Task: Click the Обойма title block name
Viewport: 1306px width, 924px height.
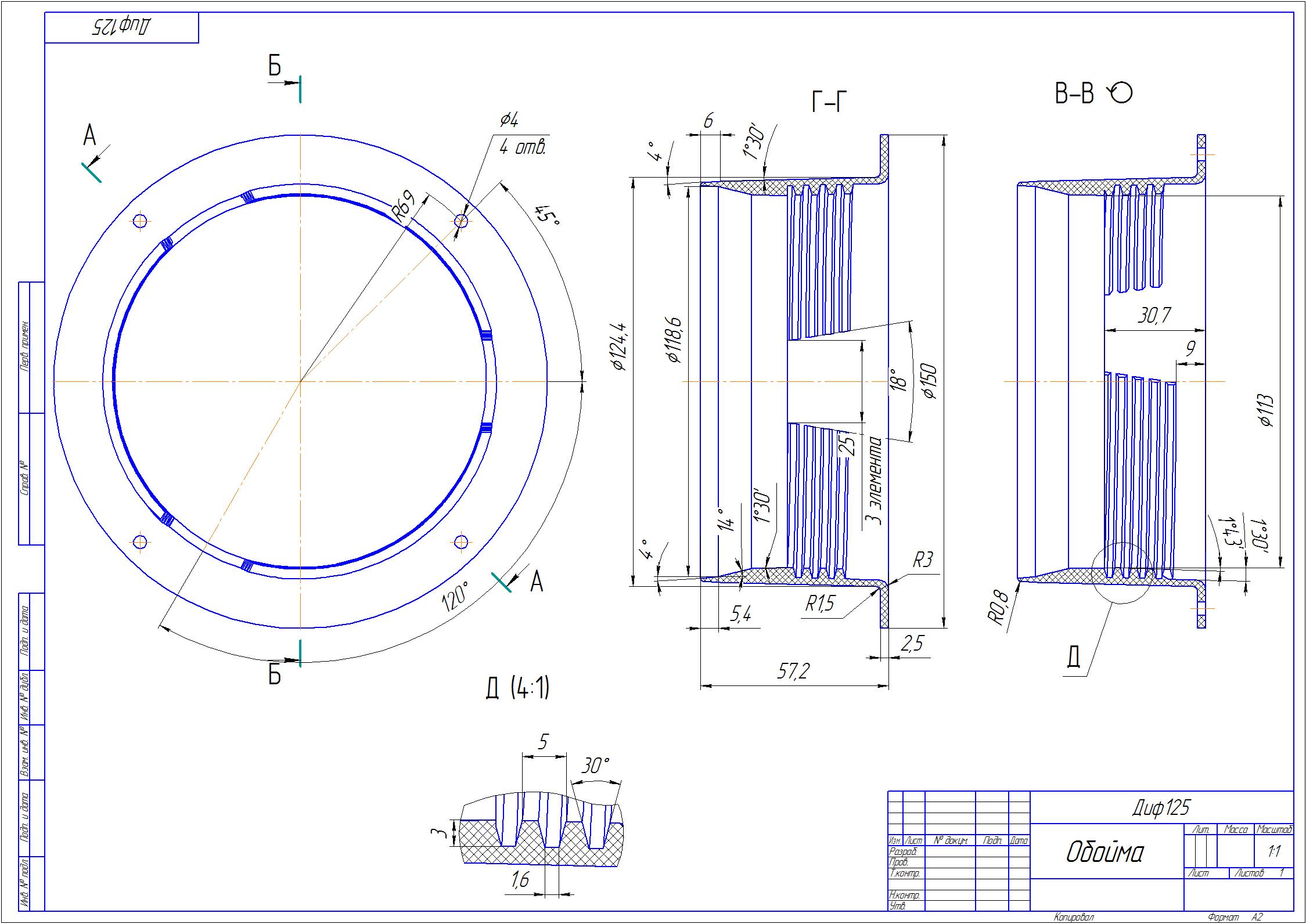Action: click(1105, 853)
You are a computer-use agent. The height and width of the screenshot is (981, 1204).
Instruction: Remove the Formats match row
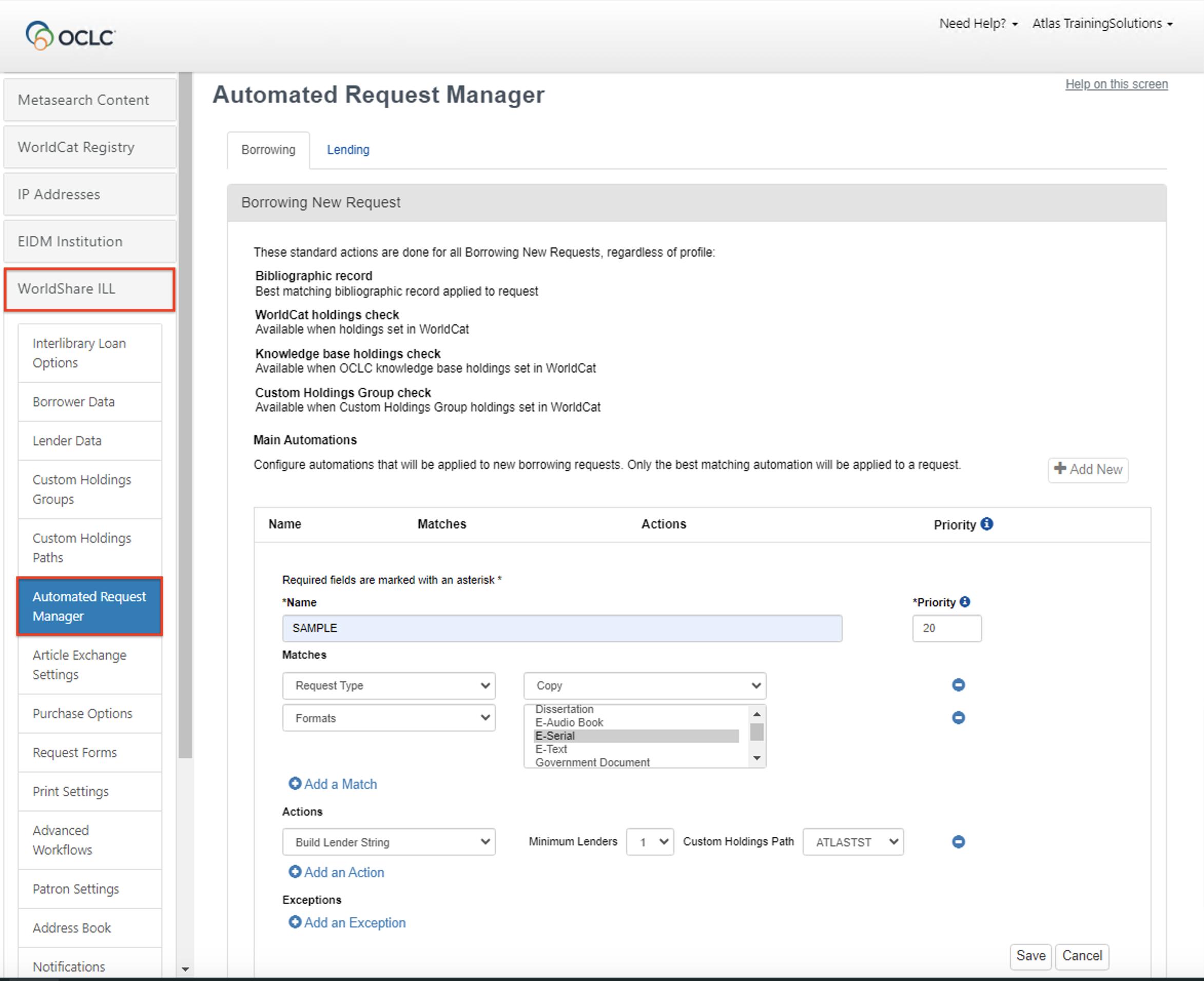[958, 718]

------------------------------------------------

*What is required:* Could you return, word for word, every line from the line with "You are a computer-use" through the last line of the listing above, both ends included, without any pictures?

*Response to this exercise:*
You are a computer-use agent. The height and width of the screenshot is (981, 1204).
Instruction: Remove the Formats match row
[958, 718]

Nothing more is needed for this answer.